Go through the data below and work out how many lines contain "computer"; the answer is the number alone.
+ + + + +
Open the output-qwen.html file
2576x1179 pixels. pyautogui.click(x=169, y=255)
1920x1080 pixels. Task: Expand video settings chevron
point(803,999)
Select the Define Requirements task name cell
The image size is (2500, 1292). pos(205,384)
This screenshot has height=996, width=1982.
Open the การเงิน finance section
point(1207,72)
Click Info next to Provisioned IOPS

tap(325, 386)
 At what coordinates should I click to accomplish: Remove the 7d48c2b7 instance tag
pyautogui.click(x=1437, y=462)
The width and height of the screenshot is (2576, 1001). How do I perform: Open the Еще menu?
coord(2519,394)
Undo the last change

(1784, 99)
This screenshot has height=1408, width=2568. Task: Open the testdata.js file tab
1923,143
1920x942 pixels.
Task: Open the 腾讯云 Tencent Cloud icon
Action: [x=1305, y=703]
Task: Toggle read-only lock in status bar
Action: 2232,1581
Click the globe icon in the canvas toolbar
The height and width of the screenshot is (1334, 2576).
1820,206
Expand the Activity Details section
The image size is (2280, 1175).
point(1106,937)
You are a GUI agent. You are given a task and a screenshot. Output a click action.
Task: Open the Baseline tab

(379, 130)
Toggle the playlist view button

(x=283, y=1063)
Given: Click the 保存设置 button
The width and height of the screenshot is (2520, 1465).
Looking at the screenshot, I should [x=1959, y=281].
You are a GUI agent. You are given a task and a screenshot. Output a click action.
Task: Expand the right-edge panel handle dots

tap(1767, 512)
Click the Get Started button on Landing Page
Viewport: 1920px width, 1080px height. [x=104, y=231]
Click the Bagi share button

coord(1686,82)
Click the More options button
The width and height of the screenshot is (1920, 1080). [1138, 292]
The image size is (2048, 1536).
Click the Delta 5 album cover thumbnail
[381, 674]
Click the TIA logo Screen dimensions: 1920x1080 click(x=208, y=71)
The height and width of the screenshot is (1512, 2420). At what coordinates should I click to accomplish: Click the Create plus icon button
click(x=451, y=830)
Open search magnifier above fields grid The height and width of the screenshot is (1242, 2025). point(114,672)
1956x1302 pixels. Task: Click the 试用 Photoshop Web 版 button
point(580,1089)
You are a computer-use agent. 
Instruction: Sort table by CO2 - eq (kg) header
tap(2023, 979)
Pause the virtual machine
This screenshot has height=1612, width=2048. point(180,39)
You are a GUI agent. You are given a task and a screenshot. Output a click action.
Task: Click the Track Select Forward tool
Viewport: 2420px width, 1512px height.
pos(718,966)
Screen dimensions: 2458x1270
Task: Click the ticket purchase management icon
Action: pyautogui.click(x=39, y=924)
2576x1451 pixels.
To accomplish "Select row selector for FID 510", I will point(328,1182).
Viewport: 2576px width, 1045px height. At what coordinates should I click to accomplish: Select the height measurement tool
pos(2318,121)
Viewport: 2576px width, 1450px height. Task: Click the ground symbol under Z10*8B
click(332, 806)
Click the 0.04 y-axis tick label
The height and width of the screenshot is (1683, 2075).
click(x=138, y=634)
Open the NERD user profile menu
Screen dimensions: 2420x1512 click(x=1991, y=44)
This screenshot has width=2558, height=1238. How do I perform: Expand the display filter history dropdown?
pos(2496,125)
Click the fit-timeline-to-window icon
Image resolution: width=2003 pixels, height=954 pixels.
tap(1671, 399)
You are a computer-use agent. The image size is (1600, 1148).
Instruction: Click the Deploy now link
+ + + + +
EXERCISE RESULT
2